People with social anxiety may have an excessive fear of situations where one might be judged, worrying about embarrassment, or humiliation, or being concerned with offending someone. Giving rise to irrational anxiety can make you feel incompatible with people around you or even let you work at your optimal. This fear can affect work, school, and your other day-to-day activities. It can even make it hard to make and keep friends. These situations may also be termed as stressors, and the person may indulge in behaviour to cope up with it or run away from it.
Humans are social animals, and they need to be around people in order to survive.

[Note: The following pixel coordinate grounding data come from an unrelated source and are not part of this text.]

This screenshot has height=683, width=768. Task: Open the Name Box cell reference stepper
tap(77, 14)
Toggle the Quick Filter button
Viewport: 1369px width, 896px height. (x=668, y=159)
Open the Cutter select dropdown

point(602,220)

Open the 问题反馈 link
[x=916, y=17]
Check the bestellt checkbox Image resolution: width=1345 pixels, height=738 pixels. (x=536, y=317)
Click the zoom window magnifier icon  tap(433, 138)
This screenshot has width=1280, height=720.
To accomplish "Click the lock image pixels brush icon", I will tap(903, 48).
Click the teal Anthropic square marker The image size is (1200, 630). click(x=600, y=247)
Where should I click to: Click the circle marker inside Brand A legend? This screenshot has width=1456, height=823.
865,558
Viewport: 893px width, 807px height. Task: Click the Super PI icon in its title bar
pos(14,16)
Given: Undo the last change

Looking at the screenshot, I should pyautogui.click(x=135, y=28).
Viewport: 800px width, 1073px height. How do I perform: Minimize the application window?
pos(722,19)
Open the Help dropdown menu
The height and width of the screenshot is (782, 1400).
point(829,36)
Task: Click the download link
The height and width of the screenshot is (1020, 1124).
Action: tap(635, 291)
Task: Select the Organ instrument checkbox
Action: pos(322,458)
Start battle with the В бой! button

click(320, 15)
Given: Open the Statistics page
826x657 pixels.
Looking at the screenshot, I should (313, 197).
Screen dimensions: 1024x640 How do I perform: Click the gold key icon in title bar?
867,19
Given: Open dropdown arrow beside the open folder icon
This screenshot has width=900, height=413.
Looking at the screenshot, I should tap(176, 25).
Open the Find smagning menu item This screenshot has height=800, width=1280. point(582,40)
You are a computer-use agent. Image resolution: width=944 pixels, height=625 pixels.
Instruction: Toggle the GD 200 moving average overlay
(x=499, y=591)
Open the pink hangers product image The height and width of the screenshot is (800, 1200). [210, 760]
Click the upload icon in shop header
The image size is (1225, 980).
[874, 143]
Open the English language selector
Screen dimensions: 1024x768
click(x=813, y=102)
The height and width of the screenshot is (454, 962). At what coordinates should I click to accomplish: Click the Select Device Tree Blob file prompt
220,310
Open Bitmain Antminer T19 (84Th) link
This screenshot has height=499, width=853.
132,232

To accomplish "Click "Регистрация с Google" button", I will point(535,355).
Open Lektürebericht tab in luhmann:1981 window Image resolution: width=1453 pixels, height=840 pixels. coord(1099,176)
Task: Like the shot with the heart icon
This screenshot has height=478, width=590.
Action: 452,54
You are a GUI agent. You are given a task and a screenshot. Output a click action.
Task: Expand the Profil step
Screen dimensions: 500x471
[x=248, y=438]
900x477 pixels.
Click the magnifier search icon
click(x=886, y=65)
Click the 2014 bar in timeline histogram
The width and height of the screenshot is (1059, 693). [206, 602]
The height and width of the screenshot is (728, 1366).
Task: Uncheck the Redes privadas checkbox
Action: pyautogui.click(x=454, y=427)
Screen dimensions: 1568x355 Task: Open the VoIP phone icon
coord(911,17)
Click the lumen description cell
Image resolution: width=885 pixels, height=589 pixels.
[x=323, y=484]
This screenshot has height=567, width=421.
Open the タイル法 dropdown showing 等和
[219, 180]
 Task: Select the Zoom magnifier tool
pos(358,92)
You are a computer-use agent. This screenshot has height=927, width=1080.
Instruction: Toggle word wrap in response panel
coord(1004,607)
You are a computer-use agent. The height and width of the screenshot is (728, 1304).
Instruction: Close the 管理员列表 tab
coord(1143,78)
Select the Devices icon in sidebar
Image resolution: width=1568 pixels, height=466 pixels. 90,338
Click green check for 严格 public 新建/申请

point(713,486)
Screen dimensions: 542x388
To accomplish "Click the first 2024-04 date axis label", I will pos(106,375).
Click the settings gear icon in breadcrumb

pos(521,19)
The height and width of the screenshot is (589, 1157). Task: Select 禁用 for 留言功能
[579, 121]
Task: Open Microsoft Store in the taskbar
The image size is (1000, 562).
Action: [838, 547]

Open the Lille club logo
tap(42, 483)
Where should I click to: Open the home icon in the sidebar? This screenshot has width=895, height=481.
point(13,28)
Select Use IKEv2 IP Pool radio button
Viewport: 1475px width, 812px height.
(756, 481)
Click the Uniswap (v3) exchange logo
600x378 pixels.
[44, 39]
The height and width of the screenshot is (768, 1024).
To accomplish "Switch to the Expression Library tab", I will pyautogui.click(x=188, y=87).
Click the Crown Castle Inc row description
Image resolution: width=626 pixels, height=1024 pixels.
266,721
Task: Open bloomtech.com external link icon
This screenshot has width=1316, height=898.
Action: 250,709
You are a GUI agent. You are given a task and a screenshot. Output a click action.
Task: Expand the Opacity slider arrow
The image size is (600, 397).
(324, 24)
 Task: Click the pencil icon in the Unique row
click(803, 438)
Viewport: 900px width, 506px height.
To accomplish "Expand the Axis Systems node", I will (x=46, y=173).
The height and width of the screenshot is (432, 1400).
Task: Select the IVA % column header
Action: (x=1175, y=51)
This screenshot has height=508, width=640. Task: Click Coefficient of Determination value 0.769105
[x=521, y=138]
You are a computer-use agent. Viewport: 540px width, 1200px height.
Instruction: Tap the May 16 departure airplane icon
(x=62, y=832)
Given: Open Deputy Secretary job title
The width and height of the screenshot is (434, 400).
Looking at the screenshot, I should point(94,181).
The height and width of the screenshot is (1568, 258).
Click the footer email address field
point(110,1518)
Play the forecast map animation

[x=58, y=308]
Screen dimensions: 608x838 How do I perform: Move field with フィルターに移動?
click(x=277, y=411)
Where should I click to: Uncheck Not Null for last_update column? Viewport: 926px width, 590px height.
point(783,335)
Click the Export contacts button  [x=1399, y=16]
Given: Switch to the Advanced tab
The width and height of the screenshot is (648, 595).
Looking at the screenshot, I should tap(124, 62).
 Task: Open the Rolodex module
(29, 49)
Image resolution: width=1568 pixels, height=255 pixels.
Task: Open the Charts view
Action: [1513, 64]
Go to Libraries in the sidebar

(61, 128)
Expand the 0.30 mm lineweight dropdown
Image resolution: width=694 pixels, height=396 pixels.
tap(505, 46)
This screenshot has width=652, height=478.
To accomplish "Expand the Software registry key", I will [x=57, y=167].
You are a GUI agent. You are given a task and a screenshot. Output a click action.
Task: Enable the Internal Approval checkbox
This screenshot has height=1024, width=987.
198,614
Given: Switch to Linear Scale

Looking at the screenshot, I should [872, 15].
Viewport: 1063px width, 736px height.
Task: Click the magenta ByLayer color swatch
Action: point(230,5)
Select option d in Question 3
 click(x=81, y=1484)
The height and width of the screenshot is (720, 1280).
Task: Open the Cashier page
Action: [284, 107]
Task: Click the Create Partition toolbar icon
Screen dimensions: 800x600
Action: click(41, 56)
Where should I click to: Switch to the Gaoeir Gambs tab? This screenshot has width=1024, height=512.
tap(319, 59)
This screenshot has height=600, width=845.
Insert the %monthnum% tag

Meditation is an important way to treat your social anxiety. Techniques which involve introspection and acceptance will help you face your fears and ultimately face. Step by step you will make changes in your life and add value by facing your fears; ultimately getting out of it.
Here are some guidelines that you can follow to enhance and amplify your meditation experience.
STEP 1: Find the right sitting position
The first thing is to find the perfect spot, where you can sit or lie down and be comfortable. Look for a quiet and calm place.
STEP 2: Converse freely with yourself
Shutting off your brain during meditation is a popular myth. When in fact, that’s when you have a frank conversation with yourself without being judgmental or emotional.
STEP 3: Breathe deeply at regular intervals
Deep breathing cleanses your breath and eases concentration. Slow inhalations and exhalations are calming. It is also a great way to relax your tired body.
Listen to this guided meditation to feel better.
Breathe, relax your muscles and understand that you’re doing your best. Keeping adding effort to your lives and keep adding values. You’re on the right path.